Global Cache Limit: The setting TREENODE_CACHE_LIMIT defines the maximum cache size (in MB) for all models inheriting from TreeNodeModel. Default is 100MB if not explicitly set in settings.py.

settings.py

TREENODE_CACHE_LIMIT = 100

Automatic Management. In most cases, users don’t need to manually manage cache operations.All methods that somehow change the state of models reset the tree cache automatically.

Manual Cache Clearing. If for some reason you need to reset the cache, you can do it in two ways:

  • Clear cache for a single model: Use clear_cache() at the model level:
    MyTreeNodeModel.clear_cache()
    
  • Clear cache for all models: Use the global treenode_cache.clear() method:
    from treenode.cache import treenode_cache
    treenode_cache.clear()
    

Ceche API

@cached_method Decorator

The @cached_method decorator is available for caching method results in class and instance methods of models inheriting from TreeNodeModel. This decorator helps optimize performance by reducing redundant computations.

from treenode.cache import cached_method
from treenode.models import TreeNodeModel

class Category(TreeNodeModel):
    name = models.CharField(max_length=50)

    @cached_method
    def my_tree_method(self):
        # Your code is here

In this example, my_tree_method() is cached.

Important: The decorator should only be used with TreeNodeModel subclasses. Applying it to other classes will cause unexpected behavior.

Accessing Cache via treenode_cache

A global cache instance treenode_cache provides direct cache manipulation methods, allowing you to generate cache keys, store, retrieve, and invalidate cached values.

Methods available in treenode_cache:

generate_cache_key()

Generates a unique cache key for caching method results. The key is based on model name, method name, object identifier, and method parameters.

cache_key = treenode_cache.generate_cache_key(
    label=Category._meta.label,  # Model label
    func_name=self.<The method you are in>.__name__,
    unique_id=42,   # This can be the object.pk. In a desperate situation, use id(self)
    attr="some string value"
)
This ensures that the cache key follows Django's conventions and remains unique.

set()

Stores a value in the cache.

treenode_cache.set(cache_key, {'name': 'Root', 'id': 1})
This caches a dictionary object under the generated key.

get()

Retrieves a cached value by its cache key.

cached_value = treenode_cache.get(cache_key)
if cached_value is None:
    cached_value = compute_expensive_query()
    treenode_cache.set(cache_key, cached_value)

invalidate()

Removes all cached entries for a specific model.

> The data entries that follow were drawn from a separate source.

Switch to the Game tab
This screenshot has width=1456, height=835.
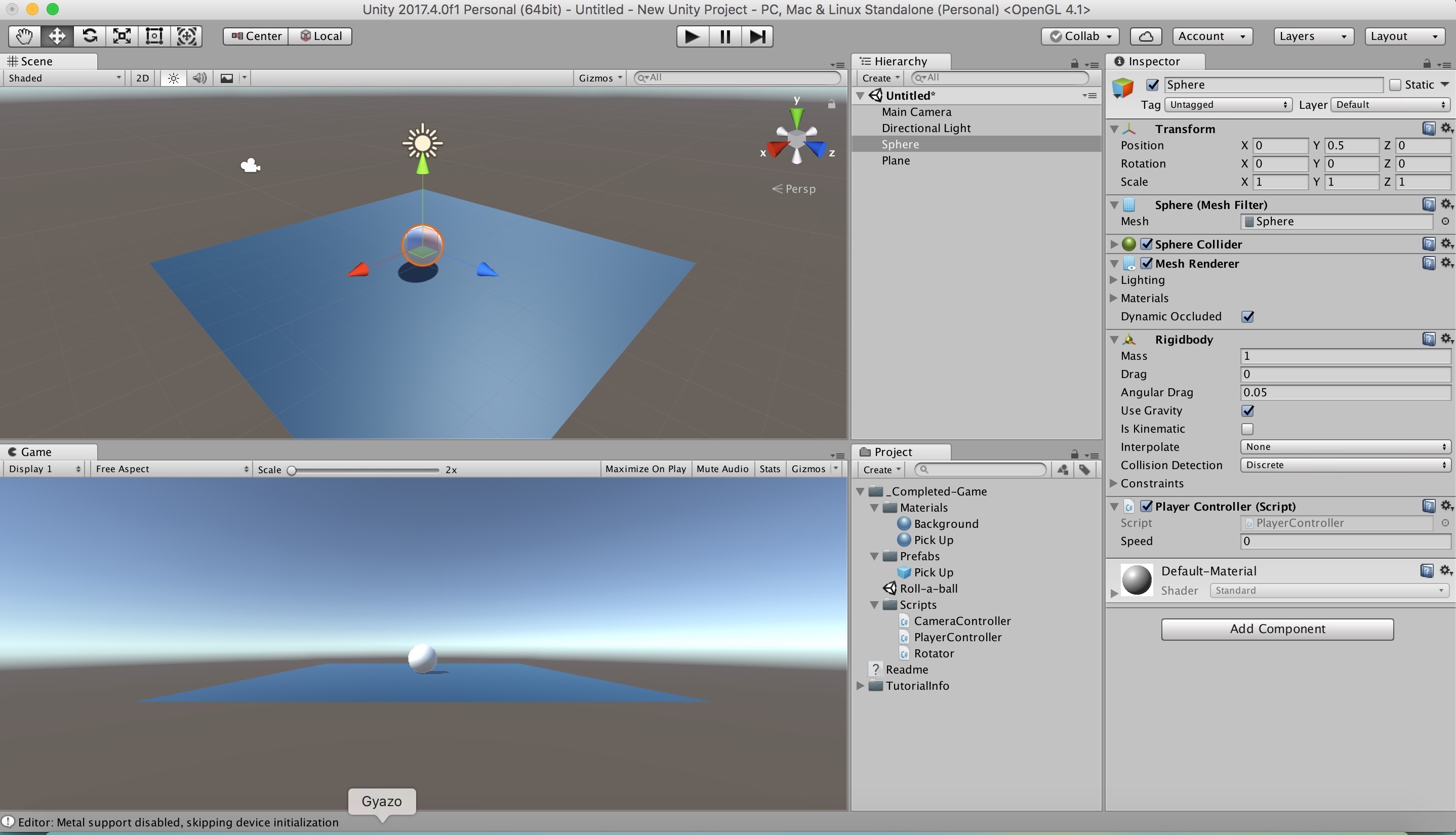(x=35, y=452)
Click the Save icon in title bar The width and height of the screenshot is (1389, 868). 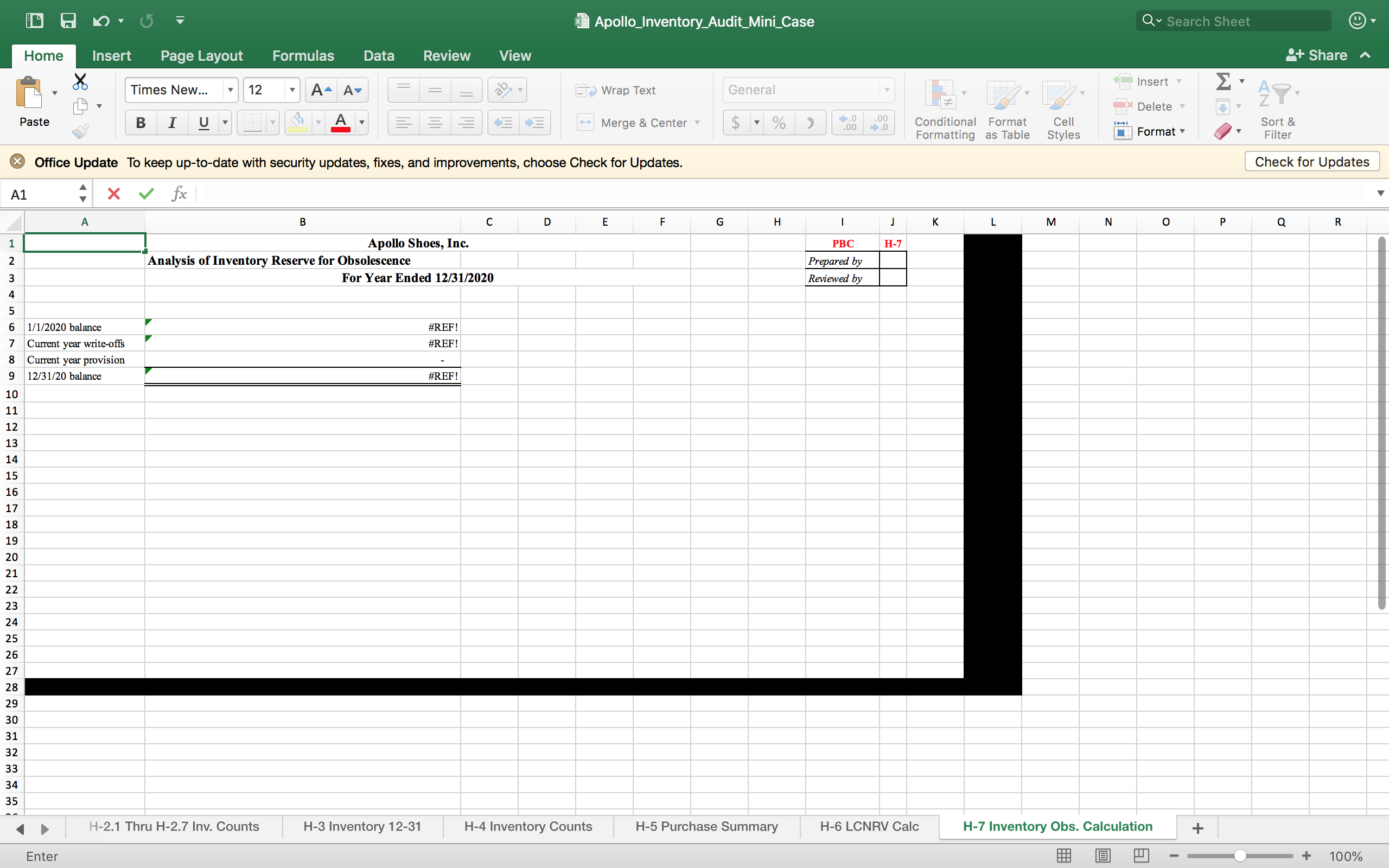(68, 21)
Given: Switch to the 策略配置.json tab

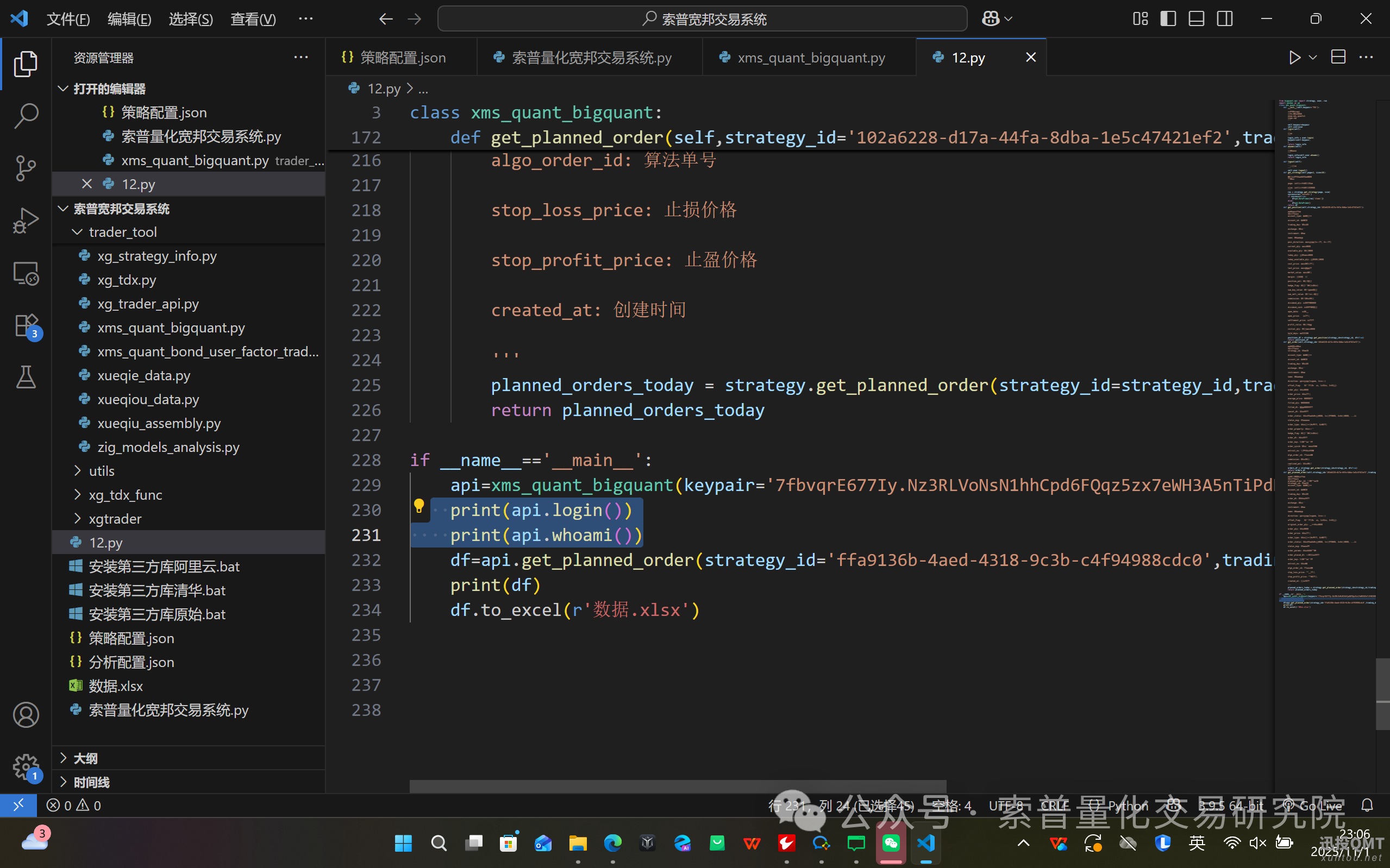Looking at the screenshot, I should tap(402, 58).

treenode_cache.invalidate(Category._meta.label)
This clears all cache entries related to Category instances.

clear()

Clears all cached entries in the system.

treenode_cache.clear()
This completely resets the cache, removing all stored values.

Best Practices:

  • Always use generate_cache_key() instead of hardcoding cache keys to ensure consistency.
  • Use invalidate() instead of clear() when targeting a specific model’s cache.
  • Apply @cached_method wisely, ensuring it is used only for TreeNodeModel-based methods to avoid conflicts.
  • Be mindful of cache size, as excessive caching can lead to memory bloat.

By leveraging these caching utilities, django-fast-treenode ensures efficient handling of hierarchical data while maintaining high performance.